Fuente luminosa pequeña y concentrada con sombras duras — reflector o bombilla desnuda. Genera contraste dramático y geometría de sombras definida.
En el set, se trabaja con luces puntuales cuando se necesita dramatismo a través del contraste. Una bombilla desnuda, un foco, un Par64 sin difusor — todos generan el mismo fenómeno: luz dura y dirigida con bordes de sombra nítidos. La luz proviene de un punto, no de una superficie, y por lo tanto proyecta sombras proyectadas definidas que modelan el rostro u separan plásticamente los objetos del fondo.
La fortaleza práctica reside en el control. Mientras que las fuentes de área (softboxes, paneles Sky) actúan de forma difusa y crean transiciones suaves, una luz puntual te da un poder preciso sobre la geometría de las sombras. En el estilo noir, por ejemplo, colocas una bombilla desnuda de 1K o 2K lateral y superiormente junto a la cámara — la sombra proyectada del rostro corta duramente el fondo. En tomas de detalle (manos, objetos), creas volumen y textura que de otro modo parecerían planos. La luz cae bruscamente — cuanto más lejos del cono de luz, más oscuro — y exige un posicionamiento preciso del DoP.
Técnicamente importante: la característica de haz depende del reflector y la distancia focal. Una luz Fresnel (estándar teatral) concentra la luz más que un Par abierto, pero también genera más calor. Si quieres luz puntual sin el calor extremo, usa focos LED — tecnología moderna, mismo principio óptico. En la edición, la luz puntual se manifiesta en cómo los personajes brillan desde habitaciones oscuras, cómo chispean sus ojos o cómo el contraste entre el rostro y el entorno resulta dramático.

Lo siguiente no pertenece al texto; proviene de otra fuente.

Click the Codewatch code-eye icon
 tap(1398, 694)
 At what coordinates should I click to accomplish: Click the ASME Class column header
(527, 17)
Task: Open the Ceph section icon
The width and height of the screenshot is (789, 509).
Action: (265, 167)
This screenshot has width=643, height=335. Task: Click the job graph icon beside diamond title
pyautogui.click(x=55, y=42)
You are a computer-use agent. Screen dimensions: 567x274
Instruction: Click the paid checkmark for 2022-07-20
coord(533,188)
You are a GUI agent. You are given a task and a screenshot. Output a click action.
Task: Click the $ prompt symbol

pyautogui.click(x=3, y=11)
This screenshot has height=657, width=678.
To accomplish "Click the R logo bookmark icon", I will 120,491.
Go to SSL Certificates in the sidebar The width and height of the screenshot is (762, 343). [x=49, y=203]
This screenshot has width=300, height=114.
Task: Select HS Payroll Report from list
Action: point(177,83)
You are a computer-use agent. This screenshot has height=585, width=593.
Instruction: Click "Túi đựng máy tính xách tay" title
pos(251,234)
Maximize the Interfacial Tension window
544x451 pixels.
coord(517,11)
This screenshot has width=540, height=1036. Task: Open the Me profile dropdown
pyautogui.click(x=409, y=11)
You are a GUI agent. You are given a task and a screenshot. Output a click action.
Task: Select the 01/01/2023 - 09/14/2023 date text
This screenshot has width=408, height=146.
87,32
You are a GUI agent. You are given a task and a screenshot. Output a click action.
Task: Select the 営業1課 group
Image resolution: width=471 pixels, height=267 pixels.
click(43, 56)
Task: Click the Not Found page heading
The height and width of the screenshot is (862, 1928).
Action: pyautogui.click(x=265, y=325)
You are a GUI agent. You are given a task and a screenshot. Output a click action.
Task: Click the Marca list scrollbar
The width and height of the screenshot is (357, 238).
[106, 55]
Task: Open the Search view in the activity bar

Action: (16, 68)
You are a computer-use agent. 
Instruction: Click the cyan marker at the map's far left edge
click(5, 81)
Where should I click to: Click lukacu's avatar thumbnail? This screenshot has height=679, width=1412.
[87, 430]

Atención: Demasiado dura se vuelve rápidamente desagradable. La aspereza muestra cada poro, cada irregularidad de la piel. Por lo tanto, los profesionales a menudo utilizan un relleno (reflector, panel de rebote) en el lado de la sombra — no para suavizar la luz, sino para controlar el rango de contraste. O disparan la luz puntual a través de un difusor ligero para romper el borde sin perder la modelación. Ese es el equilibrio entre lo gráfico y lo estético que decide entre una producción de serie B y una producción premium.